**WHAT IS REQUIRED**
For the listing below, print exactly the lines from the line with "Where should I" to the line with "Click the Solar", both included, and nothing beyond them.

**EXTRACTED DATA**
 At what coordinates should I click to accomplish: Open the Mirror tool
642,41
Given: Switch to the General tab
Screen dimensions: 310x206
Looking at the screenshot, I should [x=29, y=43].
...
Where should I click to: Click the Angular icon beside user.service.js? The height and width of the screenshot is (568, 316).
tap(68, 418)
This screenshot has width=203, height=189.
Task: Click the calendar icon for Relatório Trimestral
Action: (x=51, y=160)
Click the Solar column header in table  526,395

**SOLUTION FOR THIS EXERCISE**
Where should I click to: Click the Angular icon beside user.service.js? The height and width of the screenshot is (568, 316).
tap(68, 418)
This screenshot has width=203, height=189.
Task: Click the calendar icon for Relatório Trimestral
Action: (x=51, y=160)
Click the Solar column header in table  526,395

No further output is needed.